Der weite Himmel: Roman (German Edition)
»Glaubst du, jemand könnte versuchen, einen von uns umzubringen?«
»Redet doch keinen Quatsch!« Ham knallte seine Tasse auf den Tisch. »Pickles versucht doch nur, uns alle aufzuwiegeln, weil es ihm nicht paßt, sich von einer Frau Befehle erteilen zu lassen. Ein Rind oder eine alte räudige Katze zu töten ist noch lange nicht dasselbe, wie einen Menschen umzubringen.«
»Ham hat recht.« Trotzdem mußte Jim schlucken, und die restlichen Klöße auf seinem Teller konnten ihn auf einmal nicht mehr reizen. »Aber es kann ja nichts schaden, wenn wir in der nächsten Zeit die Augen offenhalten. Immerhin sind jetzt noch zwei Frauen mehr auf der Ranch.« Er schob seinen
Teller weg und stand auf. »Vielleicht sollten wir wirklich ein bißchen auf sie aufpassen.«
»Ich übernehme Will«, erbot sich Billy hastig, was ihm einen heftigen Rippenstoß von Ham eintrug.

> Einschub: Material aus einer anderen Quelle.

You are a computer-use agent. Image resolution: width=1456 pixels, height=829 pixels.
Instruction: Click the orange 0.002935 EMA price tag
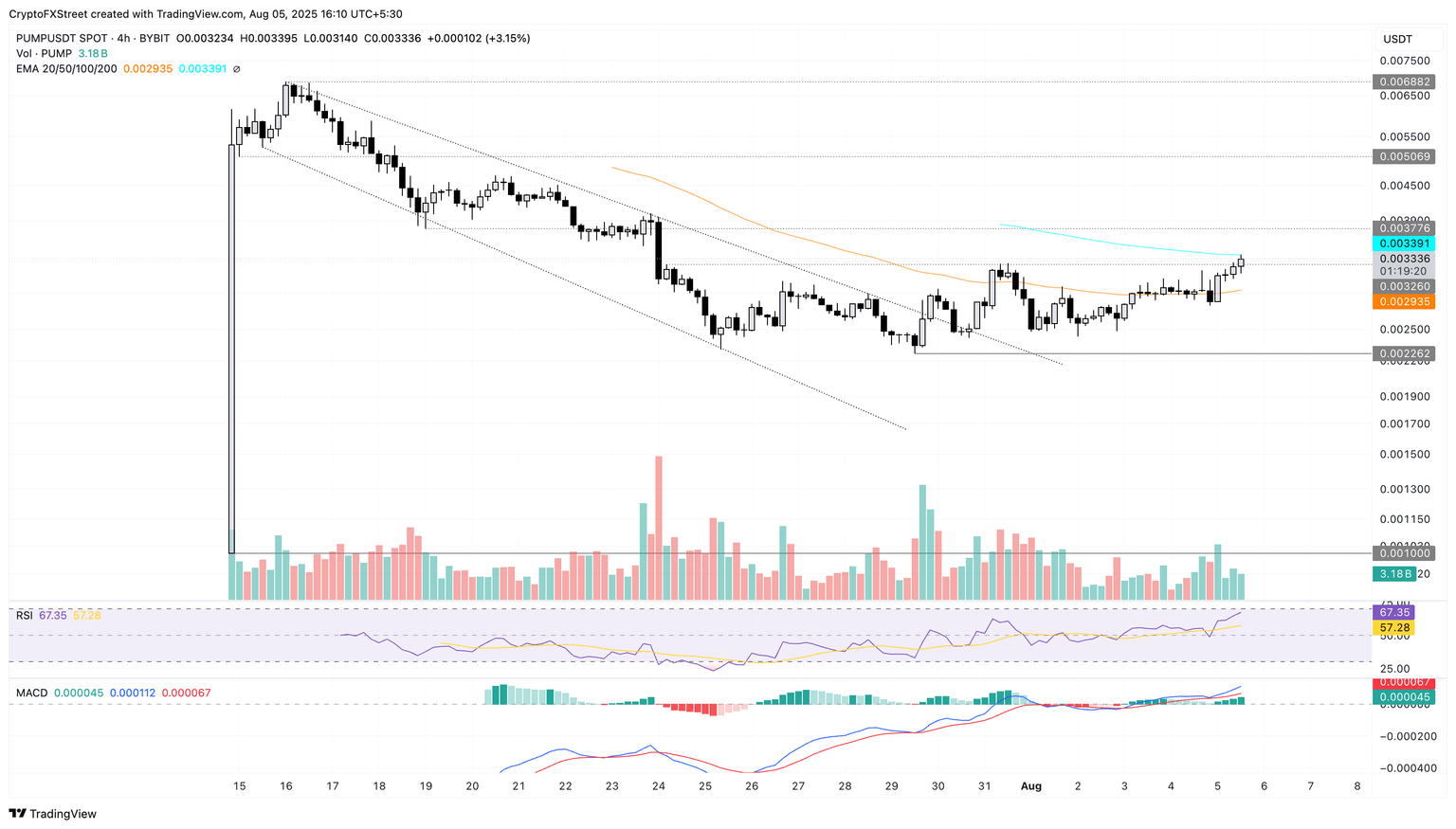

»Du wirst dich um deine Arbeit kümmern und sonst nichts. Ich habe keine Lust, hier unnötige Panik zu verbreiten. Pickles, wenn du nichts halbwegs Intelligentes zu sagen hast, dann halt die Klappe. Das gilt für euch alle.« Er sah die Männer der Reihe nach streng an, dann nickte er zufrieden. »So, ich will mir jetzt in Ruhe Jeopardy ansehen.«
»Das eine sage ich euch«, murmelte Pickles verhalten, »von nun an tue ich keinen Schritt mehr ohne meine Flinte und mein Messer, und wenn mir irgendeiner komisch kommt, dann wird er sein blaues Wunder erleben. Der alte Pickles kann gut auf sich selbst aufpassen.« Sprach’s, nahm sein Bier und verließ das Zimmer.
Jim ging zum Kühlschrank, um sich ein Bier zu holen, und warf dabei einen Blick auf Billys bleiches Gesicht. Der arme Kerl würde mit Sicherheit heute nacht Alpträume bekommen, dachte er mitleidig. »Pickles spuckt immer große Töne, Billy, du weißt doch, wie er ist.«
»Schon, aber …« Billy fuhr sich mit der Hand über den Mund. Es war ja bloß eine Katze, nur eine alte Flohkiste, beruhigte er sich. »Doch, Jim, ich weiß, wie er ist.«
Auch Willa litt unter Alpträumen, aus denen sie schweißgebadet erwachte. Sie kämpfte sich aus den durcheinandergeratenen Decken frei und rang keuchend nach Luft. Zitternd blieb sie eine Weile auf dem Bett sitzen. Bleiches Mondlicht durchflutete den Raum und tauchte ihn in ein gespenstisches Licht.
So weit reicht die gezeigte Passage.